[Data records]
────────────────

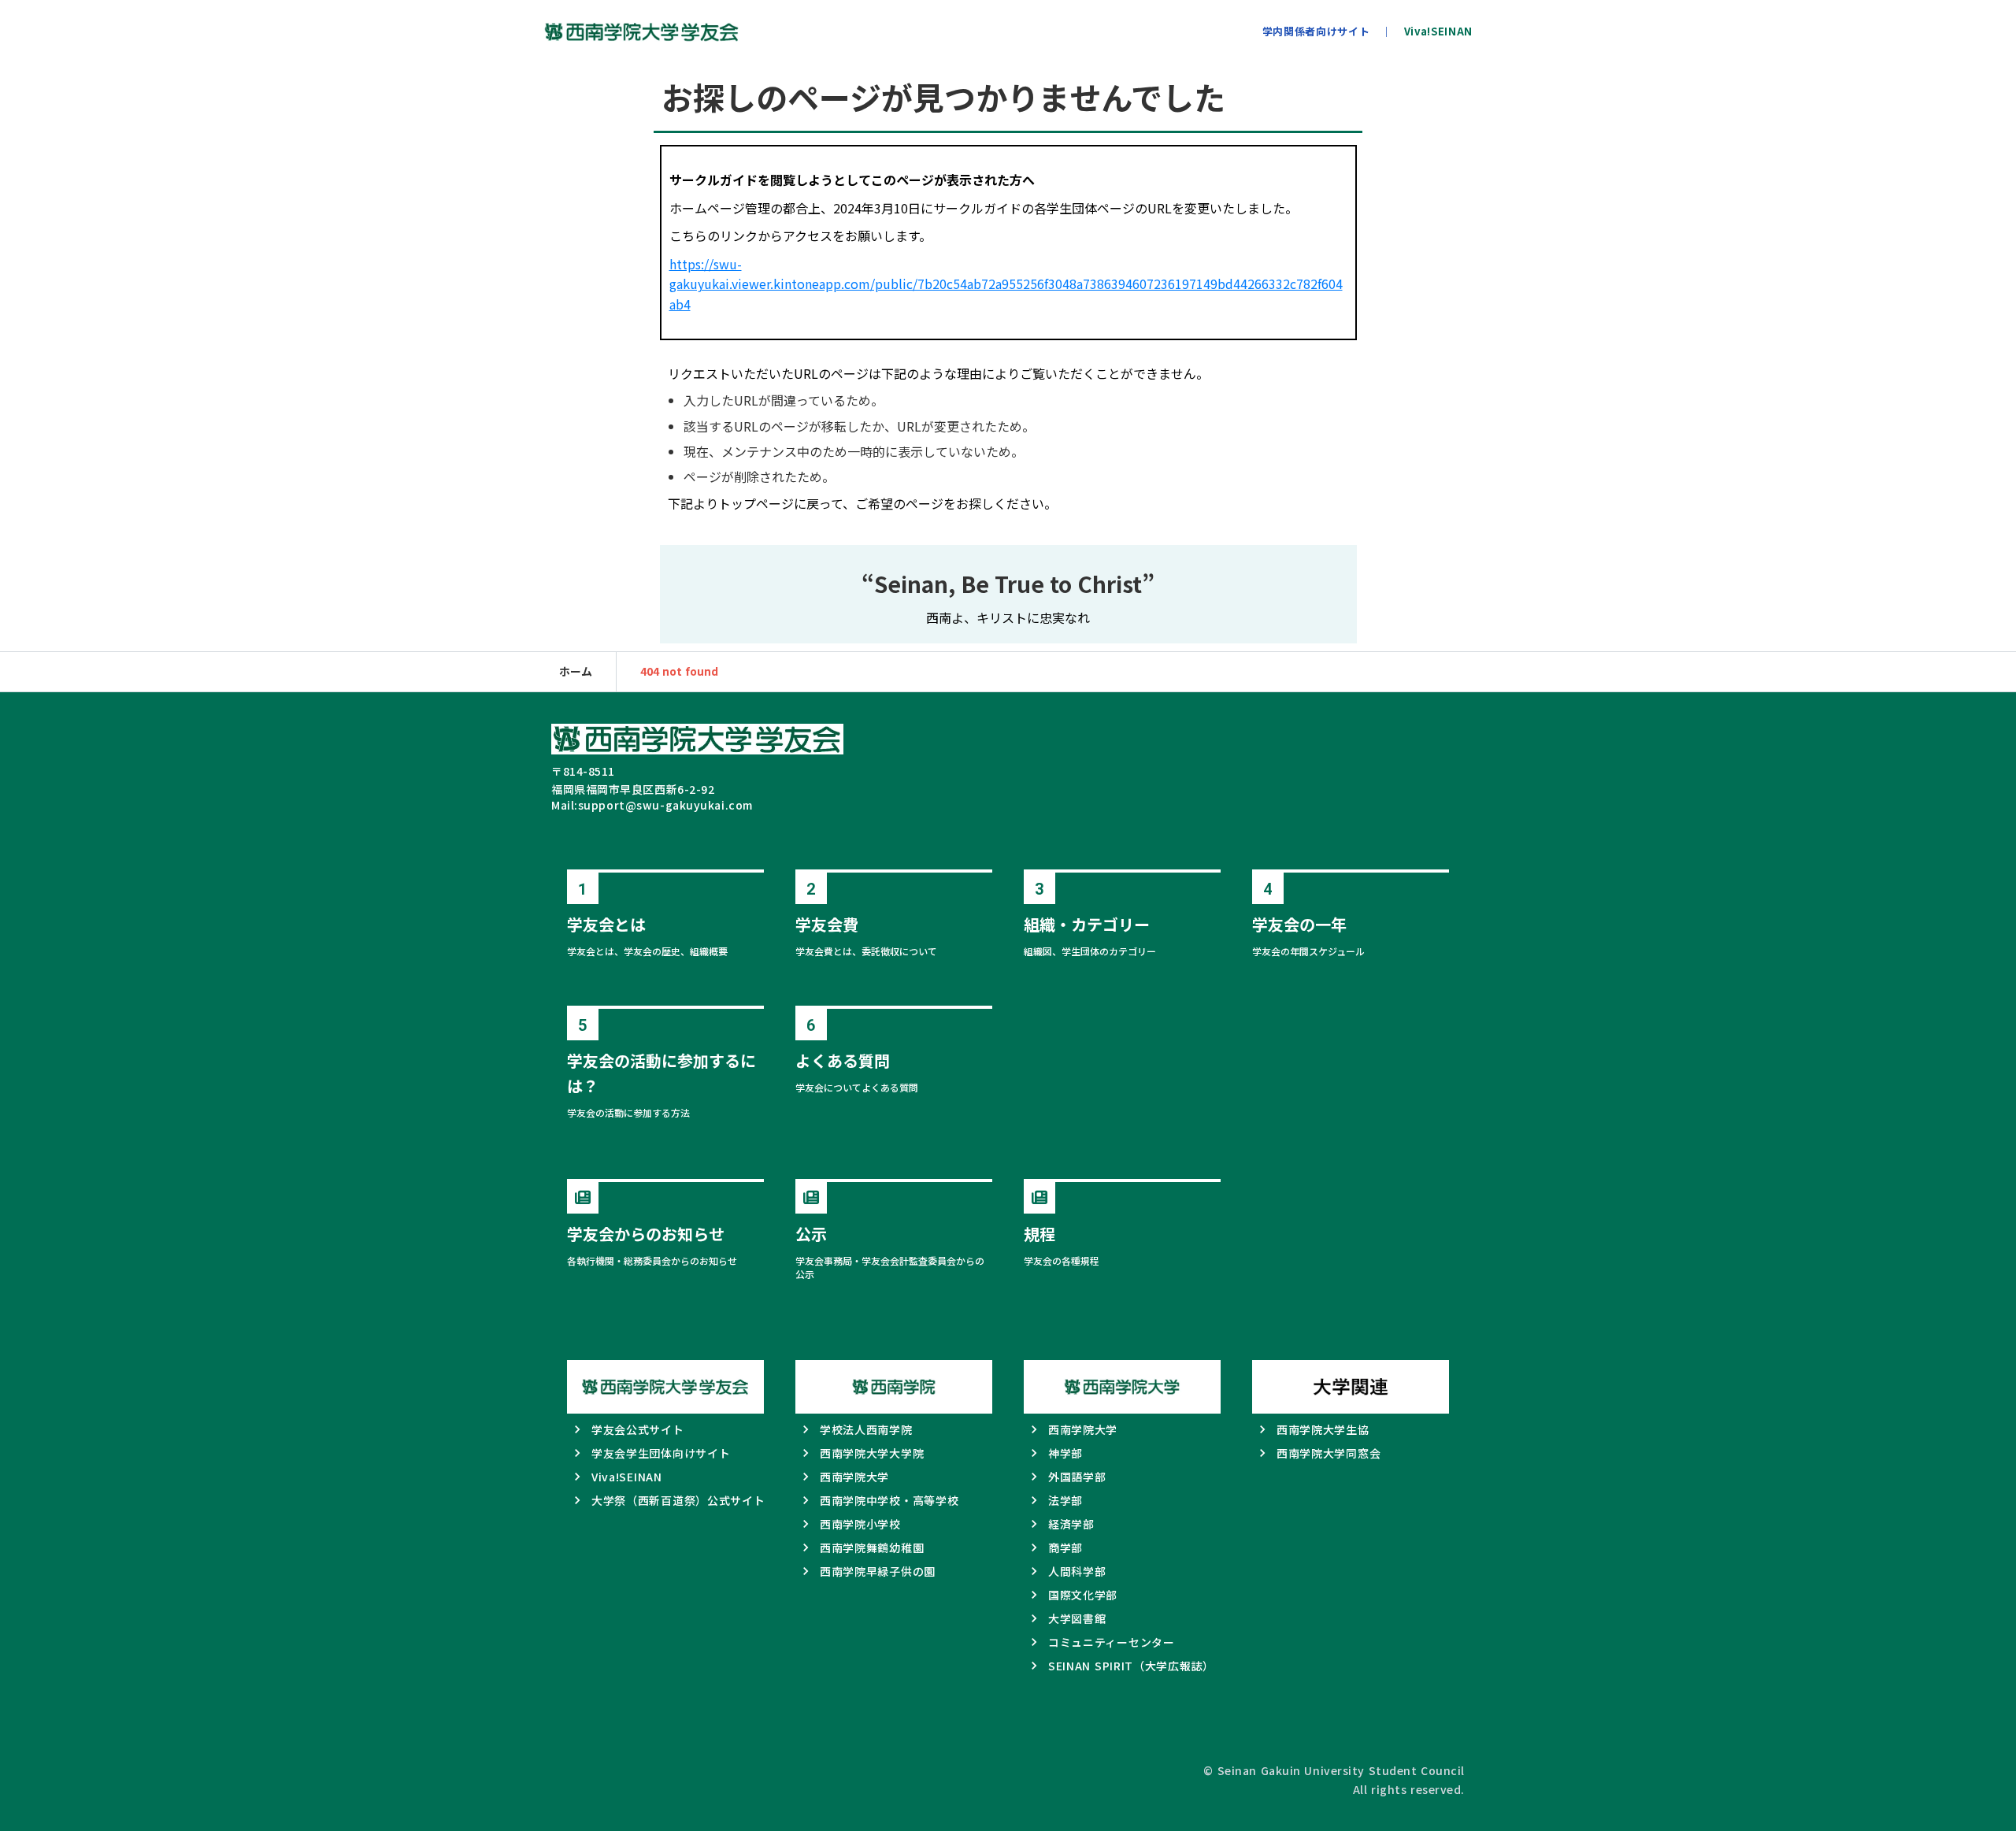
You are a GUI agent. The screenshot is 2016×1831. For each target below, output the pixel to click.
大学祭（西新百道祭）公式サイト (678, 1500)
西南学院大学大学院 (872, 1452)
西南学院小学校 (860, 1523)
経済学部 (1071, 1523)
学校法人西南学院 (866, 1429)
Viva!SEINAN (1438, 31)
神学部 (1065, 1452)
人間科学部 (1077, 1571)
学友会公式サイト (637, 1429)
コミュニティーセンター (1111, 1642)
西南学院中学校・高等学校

────────────────

## What is required
Give back every record above word for word; the pictures have no place in it.

## Reply
You are a GUI agent. The screenshot is 2016×1831. For each target below, output the pixel to click.
大学祭（西新百道祭）公式サイト (678, 1500)
西南学院大学大学院 (872, 1452)
西南学院小学校 (860, 1523)
経済学部 (1071, 1523)
学校法人西南学院 (866, 1429)
Viva!SEINAN (1438, 31)
神学部 (1065, 1452)
人間科学部 (1077, 1571)
学友会公式サイト (637, 1429)
コミュニティーセンター (1111, 1642)
西南学院中学校・高等学校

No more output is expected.